Moreover, Shevtsova argues, Western governments and especially European ones should adopt a similar strategy against the authoritarian regimes in “Belarus, Azerbaijan, Kazakhstan, Uzbekistan, and other [post-Soviet] countries lest they exploit the openings the West has provided them by using methods that no longer affect key elites directly.
In an interview with Charter 97’s Natalya Radina, Shevtsova says that Europe has undergone a stress test over the last year because of Putin’s annexation of Crimea and invasion of the Donbas.
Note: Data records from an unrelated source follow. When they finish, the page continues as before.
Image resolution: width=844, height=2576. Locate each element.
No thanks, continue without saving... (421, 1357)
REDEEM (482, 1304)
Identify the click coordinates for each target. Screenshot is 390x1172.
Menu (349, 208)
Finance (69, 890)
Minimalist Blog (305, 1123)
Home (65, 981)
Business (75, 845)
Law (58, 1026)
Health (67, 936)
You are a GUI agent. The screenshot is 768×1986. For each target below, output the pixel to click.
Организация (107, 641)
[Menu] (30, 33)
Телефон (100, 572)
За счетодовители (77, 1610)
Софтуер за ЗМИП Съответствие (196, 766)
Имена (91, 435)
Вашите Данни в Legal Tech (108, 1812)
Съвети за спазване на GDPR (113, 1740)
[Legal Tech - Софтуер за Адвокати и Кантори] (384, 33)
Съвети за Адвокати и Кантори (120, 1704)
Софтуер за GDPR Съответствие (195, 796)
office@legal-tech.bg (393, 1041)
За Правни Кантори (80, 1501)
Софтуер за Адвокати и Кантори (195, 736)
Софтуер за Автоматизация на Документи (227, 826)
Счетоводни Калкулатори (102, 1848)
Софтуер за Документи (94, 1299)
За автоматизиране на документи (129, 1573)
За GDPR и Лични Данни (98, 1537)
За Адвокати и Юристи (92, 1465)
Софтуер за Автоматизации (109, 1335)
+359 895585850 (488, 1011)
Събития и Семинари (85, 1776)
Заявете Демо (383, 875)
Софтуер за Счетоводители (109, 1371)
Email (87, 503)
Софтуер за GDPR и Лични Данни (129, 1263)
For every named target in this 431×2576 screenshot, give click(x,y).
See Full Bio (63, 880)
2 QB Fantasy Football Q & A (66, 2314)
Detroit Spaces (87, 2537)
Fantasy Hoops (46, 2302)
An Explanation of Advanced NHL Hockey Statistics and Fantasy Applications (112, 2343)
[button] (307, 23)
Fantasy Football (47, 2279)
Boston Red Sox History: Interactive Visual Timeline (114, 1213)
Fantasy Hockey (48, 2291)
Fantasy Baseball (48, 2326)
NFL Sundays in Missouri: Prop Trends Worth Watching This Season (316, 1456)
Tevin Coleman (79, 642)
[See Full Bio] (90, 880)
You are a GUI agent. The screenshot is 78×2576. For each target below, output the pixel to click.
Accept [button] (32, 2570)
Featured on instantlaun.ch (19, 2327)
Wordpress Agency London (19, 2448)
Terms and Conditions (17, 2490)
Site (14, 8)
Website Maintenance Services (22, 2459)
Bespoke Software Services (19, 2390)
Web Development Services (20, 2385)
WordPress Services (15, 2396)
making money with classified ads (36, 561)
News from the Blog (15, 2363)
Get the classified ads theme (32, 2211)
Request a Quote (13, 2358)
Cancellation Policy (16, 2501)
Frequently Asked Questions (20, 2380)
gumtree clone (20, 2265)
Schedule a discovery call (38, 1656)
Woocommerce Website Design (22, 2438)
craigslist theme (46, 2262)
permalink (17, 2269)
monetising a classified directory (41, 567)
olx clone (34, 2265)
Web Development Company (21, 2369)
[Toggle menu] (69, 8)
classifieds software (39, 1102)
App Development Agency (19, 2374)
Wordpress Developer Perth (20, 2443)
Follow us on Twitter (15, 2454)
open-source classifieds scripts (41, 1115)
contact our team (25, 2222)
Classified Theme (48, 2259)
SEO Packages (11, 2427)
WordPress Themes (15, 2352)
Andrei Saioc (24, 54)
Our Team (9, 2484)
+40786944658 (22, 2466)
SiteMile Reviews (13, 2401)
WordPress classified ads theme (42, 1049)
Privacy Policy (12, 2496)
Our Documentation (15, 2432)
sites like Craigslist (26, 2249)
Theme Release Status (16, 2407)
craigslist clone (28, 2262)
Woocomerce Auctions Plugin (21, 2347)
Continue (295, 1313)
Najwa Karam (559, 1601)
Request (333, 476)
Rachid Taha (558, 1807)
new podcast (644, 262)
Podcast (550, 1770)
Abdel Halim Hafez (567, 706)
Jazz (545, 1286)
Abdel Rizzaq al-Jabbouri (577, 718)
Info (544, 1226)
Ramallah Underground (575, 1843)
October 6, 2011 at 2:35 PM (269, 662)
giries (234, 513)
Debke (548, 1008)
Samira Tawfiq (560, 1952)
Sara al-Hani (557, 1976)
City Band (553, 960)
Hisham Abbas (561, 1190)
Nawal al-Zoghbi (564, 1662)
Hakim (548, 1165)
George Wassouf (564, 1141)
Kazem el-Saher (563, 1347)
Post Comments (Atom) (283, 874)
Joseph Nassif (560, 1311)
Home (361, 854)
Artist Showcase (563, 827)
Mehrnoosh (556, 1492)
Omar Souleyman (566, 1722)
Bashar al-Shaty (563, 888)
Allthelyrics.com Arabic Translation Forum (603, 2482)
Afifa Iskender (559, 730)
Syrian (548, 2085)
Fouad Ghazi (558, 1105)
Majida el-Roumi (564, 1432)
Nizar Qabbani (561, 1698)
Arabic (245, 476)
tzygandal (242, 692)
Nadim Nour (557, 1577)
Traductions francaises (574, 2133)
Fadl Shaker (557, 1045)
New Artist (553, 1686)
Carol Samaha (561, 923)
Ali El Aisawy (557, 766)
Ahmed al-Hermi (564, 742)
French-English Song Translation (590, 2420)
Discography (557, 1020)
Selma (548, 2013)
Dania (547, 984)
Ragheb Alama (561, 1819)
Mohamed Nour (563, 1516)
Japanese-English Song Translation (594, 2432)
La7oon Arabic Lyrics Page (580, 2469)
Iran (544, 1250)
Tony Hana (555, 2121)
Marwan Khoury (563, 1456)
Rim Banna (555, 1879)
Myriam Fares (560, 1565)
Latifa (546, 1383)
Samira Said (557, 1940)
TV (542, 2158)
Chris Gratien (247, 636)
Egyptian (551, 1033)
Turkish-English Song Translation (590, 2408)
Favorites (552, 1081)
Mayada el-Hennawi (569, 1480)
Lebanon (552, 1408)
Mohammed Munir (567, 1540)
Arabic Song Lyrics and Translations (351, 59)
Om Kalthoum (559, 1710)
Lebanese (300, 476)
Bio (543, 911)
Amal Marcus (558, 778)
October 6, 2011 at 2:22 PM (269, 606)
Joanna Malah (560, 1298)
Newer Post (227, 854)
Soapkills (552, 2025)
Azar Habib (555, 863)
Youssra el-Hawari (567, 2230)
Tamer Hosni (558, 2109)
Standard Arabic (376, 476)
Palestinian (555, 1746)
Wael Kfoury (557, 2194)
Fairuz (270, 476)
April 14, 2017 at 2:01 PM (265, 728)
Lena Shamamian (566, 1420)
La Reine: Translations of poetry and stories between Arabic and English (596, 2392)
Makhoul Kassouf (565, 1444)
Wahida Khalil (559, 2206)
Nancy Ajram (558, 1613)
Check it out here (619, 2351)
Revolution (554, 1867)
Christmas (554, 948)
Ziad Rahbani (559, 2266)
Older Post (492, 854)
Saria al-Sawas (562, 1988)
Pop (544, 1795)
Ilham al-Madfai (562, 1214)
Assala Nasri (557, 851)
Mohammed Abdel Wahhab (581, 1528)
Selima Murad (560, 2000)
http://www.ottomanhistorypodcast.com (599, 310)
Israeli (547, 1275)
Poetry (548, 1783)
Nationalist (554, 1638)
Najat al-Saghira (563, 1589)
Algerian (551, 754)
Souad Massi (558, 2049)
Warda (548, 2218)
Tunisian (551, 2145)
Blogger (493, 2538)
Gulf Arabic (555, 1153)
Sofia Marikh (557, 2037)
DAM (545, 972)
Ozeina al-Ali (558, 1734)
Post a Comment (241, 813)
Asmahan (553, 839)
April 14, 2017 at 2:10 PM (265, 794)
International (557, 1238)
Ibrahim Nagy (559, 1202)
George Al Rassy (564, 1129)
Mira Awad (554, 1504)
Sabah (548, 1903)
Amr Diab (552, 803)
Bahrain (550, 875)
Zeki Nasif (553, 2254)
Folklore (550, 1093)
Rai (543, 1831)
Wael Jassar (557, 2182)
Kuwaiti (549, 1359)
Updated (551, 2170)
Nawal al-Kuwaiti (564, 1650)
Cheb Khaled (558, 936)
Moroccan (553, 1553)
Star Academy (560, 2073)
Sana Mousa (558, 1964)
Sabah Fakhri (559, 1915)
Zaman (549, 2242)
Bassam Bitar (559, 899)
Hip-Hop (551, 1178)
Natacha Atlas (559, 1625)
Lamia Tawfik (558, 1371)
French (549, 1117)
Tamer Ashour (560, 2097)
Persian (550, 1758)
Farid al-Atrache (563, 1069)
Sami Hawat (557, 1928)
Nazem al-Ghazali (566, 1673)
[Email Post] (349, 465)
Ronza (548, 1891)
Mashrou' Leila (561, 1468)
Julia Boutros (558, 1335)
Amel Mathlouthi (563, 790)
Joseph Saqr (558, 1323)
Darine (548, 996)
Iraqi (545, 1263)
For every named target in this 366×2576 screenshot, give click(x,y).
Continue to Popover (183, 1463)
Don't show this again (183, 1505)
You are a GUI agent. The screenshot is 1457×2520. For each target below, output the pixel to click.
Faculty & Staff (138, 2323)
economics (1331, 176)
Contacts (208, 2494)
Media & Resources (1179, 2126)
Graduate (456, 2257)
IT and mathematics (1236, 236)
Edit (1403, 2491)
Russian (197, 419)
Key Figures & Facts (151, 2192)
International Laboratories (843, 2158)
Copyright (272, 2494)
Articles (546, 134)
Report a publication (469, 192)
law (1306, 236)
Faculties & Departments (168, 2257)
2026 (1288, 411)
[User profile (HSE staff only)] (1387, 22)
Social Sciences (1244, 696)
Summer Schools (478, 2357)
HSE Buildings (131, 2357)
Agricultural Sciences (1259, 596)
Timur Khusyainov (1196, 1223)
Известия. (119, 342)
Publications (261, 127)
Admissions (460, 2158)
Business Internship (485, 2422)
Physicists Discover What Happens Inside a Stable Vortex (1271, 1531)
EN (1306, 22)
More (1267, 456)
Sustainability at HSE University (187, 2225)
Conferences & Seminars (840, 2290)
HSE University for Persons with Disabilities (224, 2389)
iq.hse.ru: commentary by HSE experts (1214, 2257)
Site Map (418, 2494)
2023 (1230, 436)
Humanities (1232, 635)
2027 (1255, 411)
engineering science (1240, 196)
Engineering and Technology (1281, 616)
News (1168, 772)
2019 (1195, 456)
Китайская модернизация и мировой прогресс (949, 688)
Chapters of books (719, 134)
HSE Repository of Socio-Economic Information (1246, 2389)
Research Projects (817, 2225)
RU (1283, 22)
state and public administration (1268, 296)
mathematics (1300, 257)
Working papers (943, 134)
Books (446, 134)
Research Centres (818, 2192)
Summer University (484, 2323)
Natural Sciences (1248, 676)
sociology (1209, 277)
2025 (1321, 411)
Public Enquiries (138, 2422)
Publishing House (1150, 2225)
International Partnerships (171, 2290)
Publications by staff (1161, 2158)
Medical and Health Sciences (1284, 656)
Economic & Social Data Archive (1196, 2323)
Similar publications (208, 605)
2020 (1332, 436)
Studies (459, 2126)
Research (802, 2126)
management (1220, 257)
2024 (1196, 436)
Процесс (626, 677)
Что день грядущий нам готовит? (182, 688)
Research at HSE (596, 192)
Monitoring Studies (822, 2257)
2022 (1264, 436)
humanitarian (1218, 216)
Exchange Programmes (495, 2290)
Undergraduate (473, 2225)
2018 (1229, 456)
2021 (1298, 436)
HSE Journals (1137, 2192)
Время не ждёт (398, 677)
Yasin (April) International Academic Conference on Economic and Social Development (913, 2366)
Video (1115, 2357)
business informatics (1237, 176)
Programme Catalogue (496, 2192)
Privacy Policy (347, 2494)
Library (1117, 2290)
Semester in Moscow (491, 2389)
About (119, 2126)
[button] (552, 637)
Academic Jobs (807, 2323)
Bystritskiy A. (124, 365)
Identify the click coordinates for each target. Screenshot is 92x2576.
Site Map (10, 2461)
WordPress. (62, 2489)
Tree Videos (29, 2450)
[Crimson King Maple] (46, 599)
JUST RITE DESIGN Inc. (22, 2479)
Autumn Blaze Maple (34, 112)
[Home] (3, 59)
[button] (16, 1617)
It has shown far more unity and gumption than many might have expected given all its internal divisions.
But the statements it has made and the sanctions it has employed against Putin’s Russia are “only a tactic and not a strategy,” and they are unlikely to be effective on their own unless combined with a clearly developed range of measures designed to “force a regime which is crossing a red line not to do something bad.”
The place to start for thinking about what such a strategy should look like, Shevtsova says, is to recognize that “the Soviet Union survived on account of its confrontation with the West. But the post-Soviet Russia of Yeltsin and now Putin survives by integration with the West, by the formation inside it of a source of enrichment, a ‘fifth column’ and spheres of influence.”
That is “a completely new model of survival,” she says, and consequently, “it is impossible to cope with the Putin Kremlin, to contain and limit his freedom of action by applying to Russia only economic and military sanctions, by sending five armored vehicles or tanks to Lithuania, by creating rapid deployment forces” or something similar.
What needs to happen, the Moscow analyst says, is for Europe and the West more generally to investigate Russian money abroad, where it is being invested, and to whom it is being paid, and then block the flows of money that Putin and his entourage have illegally obtained, as is the case with much of it.
That won’t easy for Europe to do, she says, because many in Europe are profiting from the existence of this Russian money; but Europe will not succeed in containing Putin if it does not focus on this issue and take decisions. “The situation is completely new, and one must not compare it with ‘the cold war.’” A new “system of taboos” must be developed.
Had Western analysts been paying attention, Shevtsova says, they would have noticed that the Kremlin well before Ukraine, indeed as early as 2007, had developed and ultimately formally approved a new concept of its foreign relations which reflected its new concerns with money and its placement abroad.
Before the Crimean Anschluss, Moscow saw as the matrix of its approach integration with Europe and the Western community on the basis of dialogue. Now, Shevtsova argues, it sees this wealth as a means of survival, of “containing the West inside and beyond the borders of Russia,” an approach in which Ukraine has become “a laboratory for testing this doctrine.”